I think this is an exaggeration, but one can never be sure.

What I want to talk about is the fact that my daughter sometimes irritates the living hell out of me and no, there is no gentler way to put this. And I don’t mean irritated like “wow, that’s kind of annoying. Wish it would end.” I mean irritated like a tag tickling the back of your neck, like an itch on the bottom of your foot, like I don’t really want to be near you irritated. It doesn’t happen all the time, but when it comes, whoa. Look out.

It makes me sad to feel this way.

I don’t know what’s happening here and I don’t like it and I’m pretty ashamed. Do good mothers feel this? Probably not. Good mothers probably have the maturity to recognize the brevity of the whole situation. They are probably less selfish and ego-centric, which enables them to be patient, forgiving and understanding with the kid, rather than short-tempered, visibly annoyed and retaliatory.

I ask her nicely. She ignores me. I get mad. I yell. She responds or doesn’t. Or she screams and storms off or she cries or gets hysterical. And my heart breaks.  Sometimes I’m a bully. I use my power as mother, use my strong voice and body to control and make things change and get what I want. Then I apologize, having acted poorly.

It’s a different feeling than the irritation I feel when Rocket is still naked after 25 minutes of coaxing to get dressed, or Georgia decides to nurse the instant I finally get up to take a shower. It’s a separated irritation. It’s a real irritation. She annoys me like other adults annoy me. And this is strange because she isn’t an adult. She’s not even a little adult. But she is. But she’s not.

Oh, Ava, I love you.

What burns child is that you’re walking right away, just as you should. I feel the world and time and biology pulling you down the hall, closer to the door, someday you’ll cross the threshold. But I want you to stay inside, baby girl. With me. Here at home. Right by your mama.

We’re separating, she and I.

I try to enfold her in arms that don’t quite reach any more.

Everything about her demands distance. She occupies more space physically. She has her own interests. Often she prefers being alone in her room. I see her thinking and contemplating things in there, by herself (objects or photos or books but rarely dolls any more), checking in occasionally to see what I think. Or not. She has real smells like real adults (bad breathe and sweat and stinky feet and unwashed hair). She is not uniformly pleasant any more.

Screw you, biology. Give me my baby back.

No, don’t.

Rather, God, give me the strength to love her as she needs me now. And I promise I’ll get used to this.

It’s funny how nature knows how to baby-step a mother and child into separation – knows how to make a kid just big enough and strong enough and smelly enough and annoying enough that separation becomes even slightly palatable to the mother. What a stark contrast to the way I feel about my infant Georgia, who is so luscious and aromatic and infinitely attractive in absolutely every way that I want to eat her sometimes – literally consume her! – because I just can’t get close enough.
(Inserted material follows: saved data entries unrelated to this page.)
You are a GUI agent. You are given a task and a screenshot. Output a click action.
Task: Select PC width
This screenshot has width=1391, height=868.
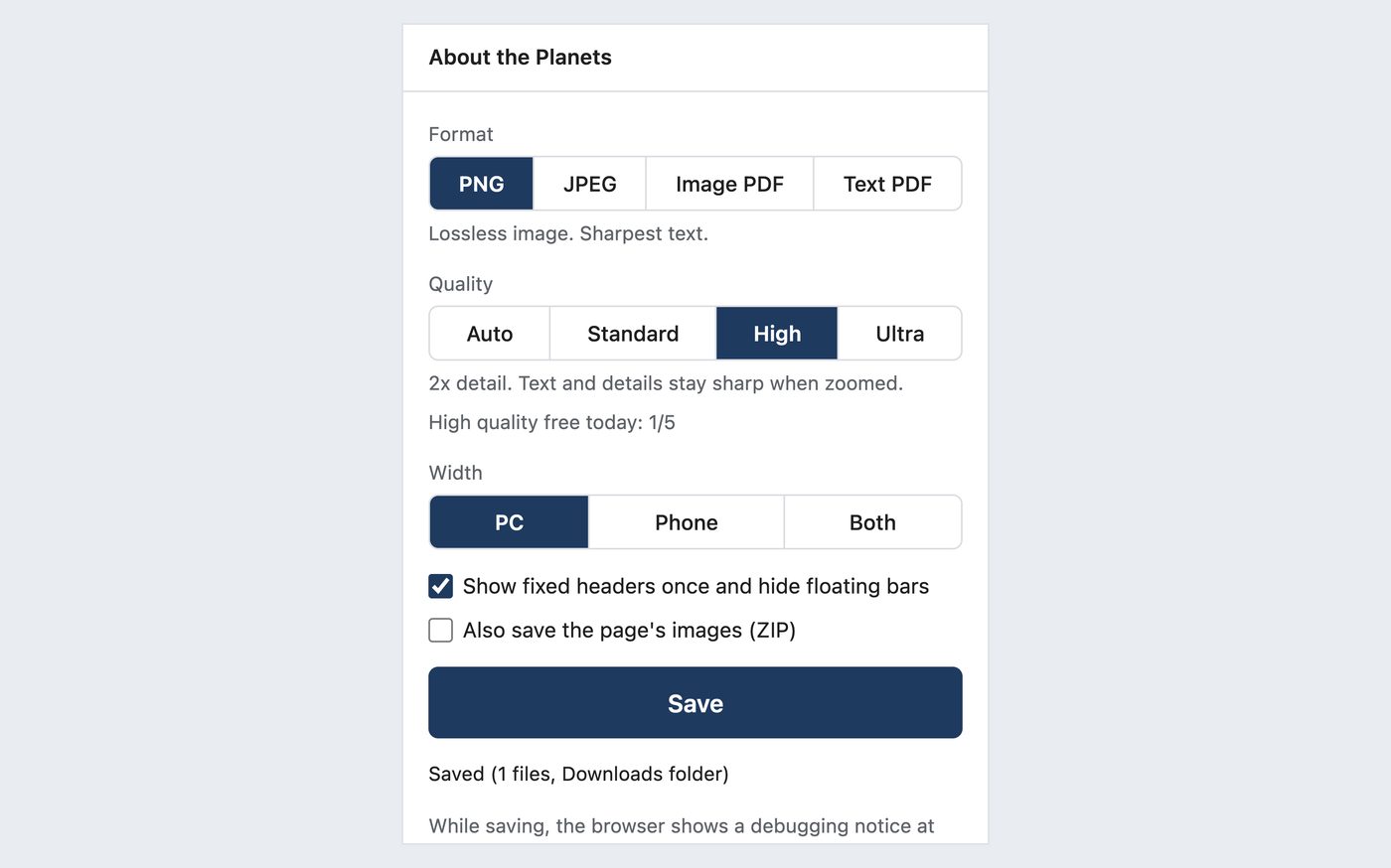[509, 522]
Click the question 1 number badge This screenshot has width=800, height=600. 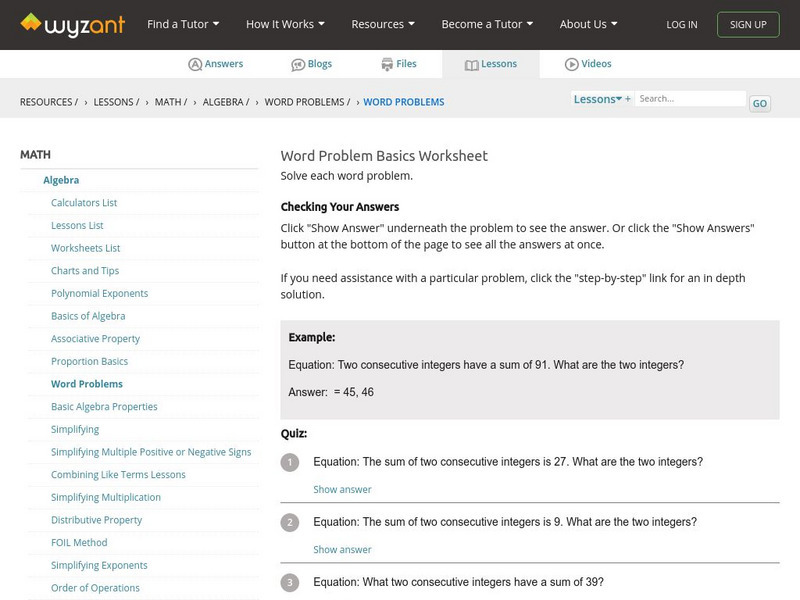[x=290, y=462]
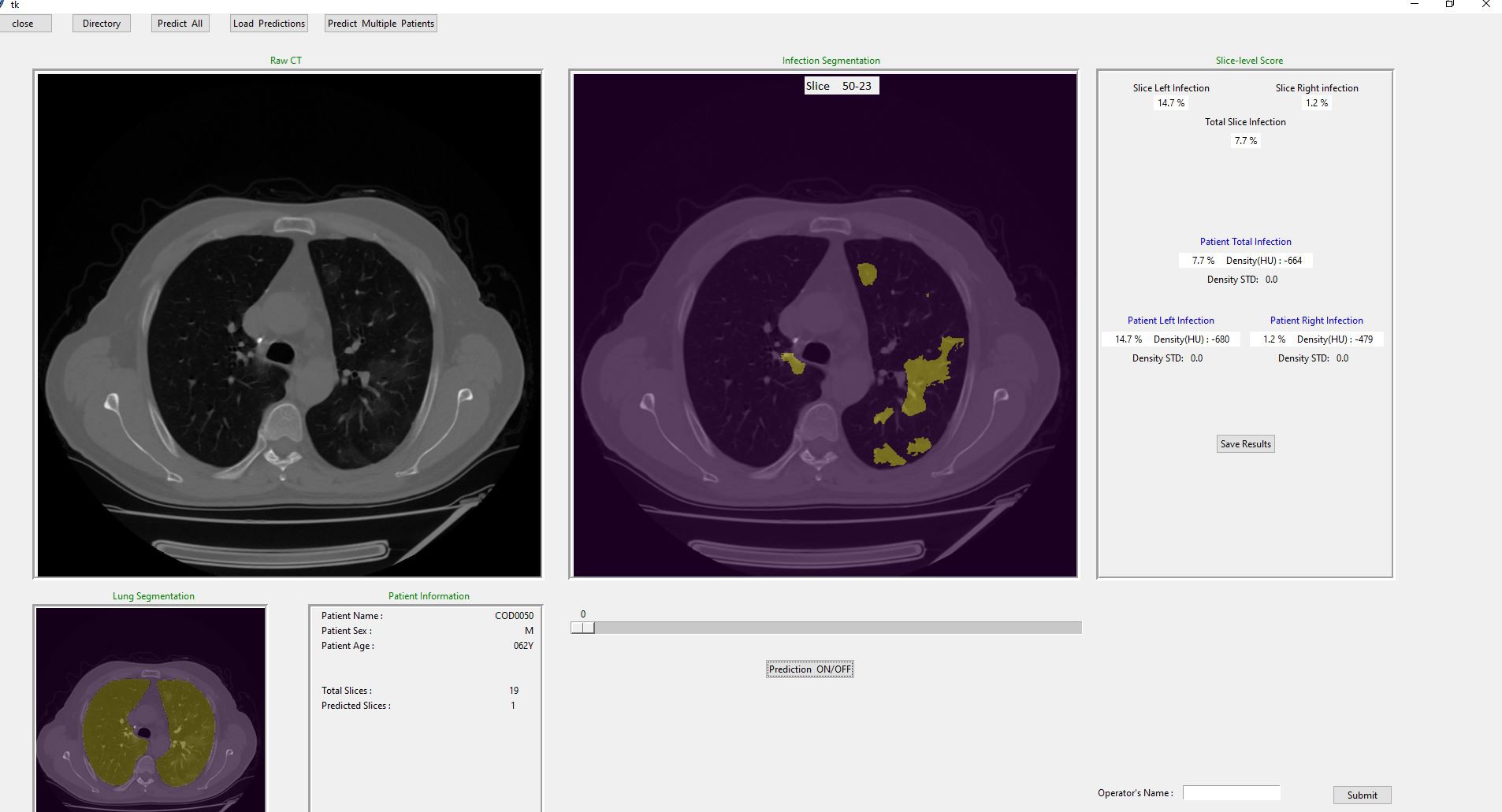
Task: Click the Total Slice Infection 7.7 % value
Action: (x=1245, y=141)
So little Ava, I guess the deal is that you will remain forever stitched into the fabric of my soul, though you are no longer hanging on my coattails.

Huh. Guess I did want to talk about it.

Georgia’s home birth story

by renegademama

I’ve been meaning to finish this.

On August 4, 2010 I was four days past my due date and not digging it. I seemed to go into labor and then stop, every day for about two years. Or maybe that was weeks. I was done in a way only a 40+ week pregnant woman can be “done.” I met with my midwife and explained that my daily visualization techniques and heart-to-heart talks with my uterus were oddly ineffective and she was going to have to do something. She suggested castor oil, told me it would only work if my body is fully ready (so I shouldn’t get excited), and gave me a milkshake recipe I can’t wholeheartedly recommend.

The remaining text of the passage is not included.